12th June 2015

ytfc.net spoke to Head Groundsman Richard Allsworth about the challenges he faces to get the pitch ready for every game, his preparations in the close season and his pet hates on a matchday.

He said: “The last game of the season was the Charity Day so pretty much straight after that we started renovations.

“Three weeks and two days after seeding, the pitch is in pretty good shape and it is almost ready for playing on.

“We’ve been working on the training ground as well, trying to get the pitches ready for the players coming back on the 1st of July and they’re looking pretty good as well so we’re in good shape.”

Allsworth recognises that the close season is the most important time of year for his job as it can save him time and prevent problems occurring later on in the year.

He added: “January and February is the hardest time to keep the pitch to the best possible standard because the grass just isn’t going to do anything.”

“Every hour spent now will save us an hour a week for the rest of the season. If the pitches are absolutely superb at the start then they won’t go downhill that quickly at all.”

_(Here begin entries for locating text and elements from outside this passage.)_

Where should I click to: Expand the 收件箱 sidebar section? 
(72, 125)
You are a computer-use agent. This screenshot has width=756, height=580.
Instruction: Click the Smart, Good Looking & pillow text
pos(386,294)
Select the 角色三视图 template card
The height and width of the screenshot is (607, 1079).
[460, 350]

Being in the groundsman profession, he realises that his job heavily relies on the weather and it is something that he has to monitor hourly.

Allsworth (pictured below) said: “I’ve got to plan my week around it. Today we are flat out because we are expecting thunderstorms this afternoon and evening into Saturday.

“It’s great because we could use some rain desperately but we’re trying to get everything done because we know soon we won’t be able to do much.

“We have to watch the weather throughout the year because there are certain things you can’t do in certain weather conditions.

“Every season brings its own challenge. Right now the grass won’t stop growing but then in winter you can’t get it to grow at all.”

Allsworth has a small team to help him keep the pitches looking their best but also appreciates the management team’s assistance in preserving the grass.

He said: “I’ve got two full-time staff and two part-time that help out around when we need it. On match days we try to run with six grounds men. Other than that we’ve got quite a small team for the work we do.

“Darren Way and Terry Skiverton have always been pretty good at listening to me when it comes to their warm-ups. If they’re going to start wearing out one patch, they will move around for me.”

However, the Head Groundsman does get a little hot under the collar if a player performs one particular celebration on the pitch after scoring.

He added: “I think probably the biggest wind-up is when a pre-Madonna player slides through the six-yard box on his knees after scoring and tearing chunks out of the pitch. Goalies digging their heels in on the six-yard line is another constant bugbear.”

You would expect matchdays to be a busy time for Allsworth and his staff but he prefers to have the majority of preparation done beforehand to guard against any mechanical failures which could cause a game to be postponed.

Allsworth admitted: “We always start quite late on a matchday because we’ve got quite a small team of groundsmen but if you go to Premier League clubs then they’ll have eight full-time grounds men working on the stadium pitch alone. They’ll go in on a Saturday morning and cut the pitch three times. I haven’t got the mowers or the staff to do that.

“It’s almost a risk to far because if I came in at 8 o’clock and started cutting the grass then my mower breaks, I’ve only got one replacement. It’s not the same mower, I’d have to go to the training ground to get it and suddenly it could end up not being finished for the game so we try to get everything done on the Friday. Then normally we come in on Saturday around 11 or 12 o’clock just to make sure everything is alright and meet the referee when he turns up two hours before kick-off.”

Over the past couple of seasons, the emergence of pitch patterning has taken hold. Clubs up and down the country have shafted the traditional pitch design to try something more innovative. Circles, zigzags and diagonal cutting have been the order of the day as groundsmen try patterning their beloved grass. Allsworth is no different, although he acknowledges he would only experiment if there was nothing riding on the game.

He said: “I have done some patterning for the last game of the past two seasons. Most groundsmen do if there’s nothing resting on the game and they’ve got time then they’ll have a little play. You only do it if there is nothing resting on the game though because the last thing you want is to be hunting for a Playoff spot and the Manager turns around and blames you for doing silly circles.”

“I’ve been given pretty much been given free reign to do what I do and the club has complete faith in me which is a nice position to be in.”